Records for this task Block Start
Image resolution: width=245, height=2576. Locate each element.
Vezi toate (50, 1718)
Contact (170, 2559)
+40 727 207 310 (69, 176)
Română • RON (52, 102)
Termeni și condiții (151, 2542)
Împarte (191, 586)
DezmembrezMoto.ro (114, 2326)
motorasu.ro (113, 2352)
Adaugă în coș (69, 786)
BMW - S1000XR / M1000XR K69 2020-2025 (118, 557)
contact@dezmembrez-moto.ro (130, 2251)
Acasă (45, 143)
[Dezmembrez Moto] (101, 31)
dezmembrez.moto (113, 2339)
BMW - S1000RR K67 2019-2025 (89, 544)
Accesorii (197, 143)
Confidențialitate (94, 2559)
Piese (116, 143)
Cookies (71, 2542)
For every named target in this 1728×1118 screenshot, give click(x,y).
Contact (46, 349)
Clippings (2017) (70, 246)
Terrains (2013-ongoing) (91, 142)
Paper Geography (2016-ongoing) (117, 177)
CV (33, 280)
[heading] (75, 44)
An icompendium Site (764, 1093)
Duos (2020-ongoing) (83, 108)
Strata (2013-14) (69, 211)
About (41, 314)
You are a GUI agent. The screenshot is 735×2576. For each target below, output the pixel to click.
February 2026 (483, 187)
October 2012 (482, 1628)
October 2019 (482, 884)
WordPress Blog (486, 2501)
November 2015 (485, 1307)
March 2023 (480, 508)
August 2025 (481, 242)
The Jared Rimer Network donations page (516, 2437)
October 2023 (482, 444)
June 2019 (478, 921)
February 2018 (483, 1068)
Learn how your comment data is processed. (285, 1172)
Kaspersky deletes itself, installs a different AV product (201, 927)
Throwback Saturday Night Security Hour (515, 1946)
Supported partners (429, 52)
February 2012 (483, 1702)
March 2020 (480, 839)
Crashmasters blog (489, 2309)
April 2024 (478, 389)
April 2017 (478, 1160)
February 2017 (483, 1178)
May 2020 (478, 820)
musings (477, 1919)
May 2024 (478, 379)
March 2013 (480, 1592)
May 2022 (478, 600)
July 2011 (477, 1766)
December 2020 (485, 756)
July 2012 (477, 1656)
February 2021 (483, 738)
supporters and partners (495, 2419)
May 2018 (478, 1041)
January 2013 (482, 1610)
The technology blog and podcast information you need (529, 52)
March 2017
Records for this task Block End
* [Work to complete]:
Print all the entries exactly as written.

* [Your solution]:
Image resolution: width=245, height=2576. Locate each element.
Vezi toate (50, 1718)
Contact (170, 2559)
+40 727 207 310 (69, 176)
Română • RON (52, 102)
Termeni și condiții (151, 2542)
Împarte (191, 586)
DezmembrezMoto.ro (114, 2326)
motorasu.ro (113, 2352)
Adaugă în coș (69, 786)
BMW - S1000XR / M1000XR K69 2020-2025 (118, 557)
contact@dezmembrez-moto.ro (130, 2251)
Acasă (45, 143)
[Dezmembrez Moto] (101, 31)
dezmembrez.moto (113, 2339)
BMW - S1000RR K67 2019-2025 (89, 544)
Accesorii (197, 143)
Confidențialitate (94, 2559)
Piese (116, 143)
Cookies (71, 2542)
For every named target in this 1728×1118 screenshot, give click(x,y).
Contact (46, 349)
Clippings (2017) (70, 246)
Terrains (2013-ongoing) (91, 142)
Paper Geography (2016-ongoing) (117, 177)
CV (33, 280)
[heading] (75, 44)
An icompendium Site (764, 1093)
Duos (2020-ongoing) (83, 108)
Strata (2013-14) (69, 211)
About (41, 314)
You are a GUI agent. The screenshot is 735×2576. For each target below, output the pixel to click.
February 2026 (483, 187)
October 2012 (482, 1628)
October 2019 (482, 884)
WordPress Blog (486, 2501)
November 2015 (485, 1307)
March 2023 (480, 508)
August 2025 (481, 242)
The Jared Rimer Network donations page (516, 2437)
October 2023 (482, 444)
June 2019 (478, 921)
February 2018 (483, 1068)
Learn how your comment data is processed. (285, 1172)
Kaspersky deletes itself, installs a different AV product (201, 927)
Throwback Saturday Night Security Hour (515, 1946)
Supported partners (429, 52)
February 2012 (483, 1702)
March 2020 (480, 839)
Crashmasters blog (489, 2309)
April 2024 (478, 389)
April 2017 (478, 1160)
February 2017 (483, 1178)
May 2020 (478, 820)
musings (477, 1919)
May 2024 (478, 379)
March 2013 (480, 1592)
May 2022 (478, 600)
July 2011 (477, 1766)
December 2020 (485, 756)
July 2012 (477, 1656)
February 2021 (483, 738)
supporters and partners (495, 2419)
May 2018 (478, 1041)
January 2013 (482, 1610)
The technology blog and podcast information you need (529, 52)
March 2017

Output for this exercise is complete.